Sebastián Godínez Rivera

El cambio de poderes en Honduras se erizó luego de que la presidenta, Xiomara Castro, ordenó la coordinación entre su gobierno y el del presidente electo, Nasry Asfura, para la transición. Sin embargo, su mensaje denotó molestia al declarar que “estamos listos para entregar la administración aunque sea un gobierno de facto”.

Dicha declaración no solo muestra un comportamiento poco democrático puesto que los derrotados no reconocen el triunfo formal, sino que abonan a una deslegitimación del gobierno entrante. Es pertinente señalar que los comicios organizados por el Consejo Nacional Electoral (CNE) no se realizaron con integridad y la polarización entre actores políticos erosionó la credibilidad en el órgano electoral, pero llamar gobierno de facto a su sucesor no son palabras menores.

En Ciencia Política el gobierno de facto “no está reconocido por alguna norma, viola el ordenamiento constitucional del Estado y carece de legitimidad” de acuerdo con el Diccionario Panhispánico. Otra característica es que surge del uso de la fuerza como un golpe de estado o por un vacío de poder, esto genera que el reconocimiento internacional sea un acto voluntario y discrecional.
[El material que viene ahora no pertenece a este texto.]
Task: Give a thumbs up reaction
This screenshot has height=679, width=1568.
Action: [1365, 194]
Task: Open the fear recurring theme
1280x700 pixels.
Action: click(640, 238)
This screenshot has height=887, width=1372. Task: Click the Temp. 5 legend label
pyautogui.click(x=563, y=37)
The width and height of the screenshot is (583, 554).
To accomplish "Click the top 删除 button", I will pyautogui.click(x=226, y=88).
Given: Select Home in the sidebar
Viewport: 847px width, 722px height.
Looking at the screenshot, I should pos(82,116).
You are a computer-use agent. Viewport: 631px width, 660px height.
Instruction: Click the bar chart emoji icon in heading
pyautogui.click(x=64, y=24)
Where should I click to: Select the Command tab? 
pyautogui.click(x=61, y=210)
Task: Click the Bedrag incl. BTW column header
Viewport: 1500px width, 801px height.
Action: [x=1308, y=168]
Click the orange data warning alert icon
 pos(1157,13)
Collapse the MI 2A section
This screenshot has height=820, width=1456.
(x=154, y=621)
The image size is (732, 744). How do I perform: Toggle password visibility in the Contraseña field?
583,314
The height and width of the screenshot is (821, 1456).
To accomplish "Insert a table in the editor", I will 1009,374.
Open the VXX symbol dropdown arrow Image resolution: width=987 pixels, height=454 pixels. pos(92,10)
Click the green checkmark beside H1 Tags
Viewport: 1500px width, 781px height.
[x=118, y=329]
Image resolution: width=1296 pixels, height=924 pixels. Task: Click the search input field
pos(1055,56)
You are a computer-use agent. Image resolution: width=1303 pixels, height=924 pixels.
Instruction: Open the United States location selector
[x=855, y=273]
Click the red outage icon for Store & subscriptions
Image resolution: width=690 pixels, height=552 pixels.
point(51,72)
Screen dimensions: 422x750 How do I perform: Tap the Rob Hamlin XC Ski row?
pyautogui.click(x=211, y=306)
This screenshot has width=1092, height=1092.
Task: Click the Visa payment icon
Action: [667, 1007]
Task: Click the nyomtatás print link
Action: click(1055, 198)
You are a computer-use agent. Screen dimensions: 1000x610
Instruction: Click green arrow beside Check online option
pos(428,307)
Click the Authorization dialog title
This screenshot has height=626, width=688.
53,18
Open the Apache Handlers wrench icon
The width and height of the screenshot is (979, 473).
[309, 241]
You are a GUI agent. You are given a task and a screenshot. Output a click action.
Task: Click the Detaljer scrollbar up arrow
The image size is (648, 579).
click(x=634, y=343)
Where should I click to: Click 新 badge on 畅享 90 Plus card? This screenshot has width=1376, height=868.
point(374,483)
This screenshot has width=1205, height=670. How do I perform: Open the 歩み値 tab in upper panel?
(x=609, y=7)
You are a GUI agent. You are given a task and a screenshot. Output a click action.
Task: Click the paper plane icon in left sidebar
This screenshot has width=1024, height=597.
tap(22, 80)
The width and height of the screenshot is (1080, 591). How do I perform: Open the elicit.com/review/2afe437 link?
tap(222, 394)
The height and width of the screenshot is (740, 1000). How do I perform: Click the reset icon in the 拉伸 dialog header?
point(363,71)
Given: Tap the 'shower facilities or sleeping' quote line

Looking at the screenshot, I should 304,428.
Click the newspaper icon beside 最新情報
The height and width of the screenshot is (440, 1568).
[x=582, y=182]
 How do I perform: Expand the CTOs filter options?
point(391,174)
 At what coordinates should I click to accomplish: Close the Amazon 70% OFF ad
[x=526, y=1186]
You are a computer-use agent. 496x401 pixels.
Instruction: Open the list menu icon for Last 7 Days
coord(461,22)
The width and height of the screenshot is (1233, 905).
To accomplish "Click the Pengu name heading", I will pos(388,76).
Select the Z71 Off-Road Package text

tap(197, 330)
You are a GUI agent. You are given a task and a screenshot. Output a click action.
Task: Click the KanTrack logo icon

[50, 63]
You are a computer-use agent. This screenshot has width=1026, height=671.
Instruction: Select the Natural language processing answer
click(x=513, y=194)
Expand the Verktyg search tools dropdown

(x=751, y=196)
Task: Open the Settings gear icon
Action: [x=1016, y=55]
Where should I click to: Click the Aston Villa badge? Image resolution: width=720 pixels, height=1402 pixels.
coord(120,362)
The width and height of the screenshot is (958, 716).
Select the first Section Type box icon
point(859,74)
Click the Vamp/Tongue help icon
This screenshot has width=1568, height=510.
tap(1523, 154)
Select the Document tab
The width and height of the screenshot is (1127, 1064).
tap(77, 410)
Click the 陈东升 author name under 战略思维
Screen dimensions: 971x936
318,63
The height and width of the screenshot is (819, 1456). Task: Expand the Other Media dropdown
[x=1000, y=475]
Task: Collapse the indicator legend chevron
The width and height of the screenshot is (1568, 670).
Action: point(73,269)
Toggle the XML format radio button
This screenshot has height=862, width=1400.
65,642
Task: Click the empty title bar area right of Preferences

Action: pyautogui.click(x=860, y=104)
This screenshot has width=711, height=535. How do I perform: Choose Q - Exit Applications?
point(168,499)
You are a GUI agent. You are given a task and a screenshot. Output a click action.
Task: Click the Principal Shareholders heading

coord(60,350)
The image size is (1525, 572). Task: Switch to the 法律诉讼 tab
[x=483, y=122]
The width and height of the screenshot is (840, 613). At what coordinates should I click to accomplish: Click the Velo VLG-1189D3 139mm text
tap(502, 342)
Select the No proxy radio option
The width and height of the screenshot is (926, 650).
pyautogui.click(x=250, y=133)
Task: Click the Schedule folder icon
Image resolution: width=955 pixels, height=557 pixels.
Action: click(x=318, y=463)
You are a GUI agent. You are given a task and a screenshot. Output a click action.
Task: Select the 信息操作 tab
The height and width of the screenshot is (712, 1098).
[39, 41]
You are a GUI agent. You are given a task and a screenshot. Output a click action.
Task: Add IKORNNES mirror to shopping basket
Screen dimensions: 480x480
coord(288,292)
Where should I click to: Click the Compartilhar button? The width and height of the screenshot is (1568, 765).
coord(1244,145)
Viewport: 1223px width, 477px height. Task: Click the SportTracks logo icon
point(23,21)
Otra definición es la del Fondo Monetario Internacional que lo considera como un gobierno que “entra o permanece en el poder por medios no previstos en la constitución del país, como un golpe de estado, revolución, usurpación, abrogación o suspensión de la constitución”. La definición no está ligada a la percepción de quienes resultaron derrotados en las urnas o que están inconformes con los resultados como ocurre con LIBRE y la presidenta.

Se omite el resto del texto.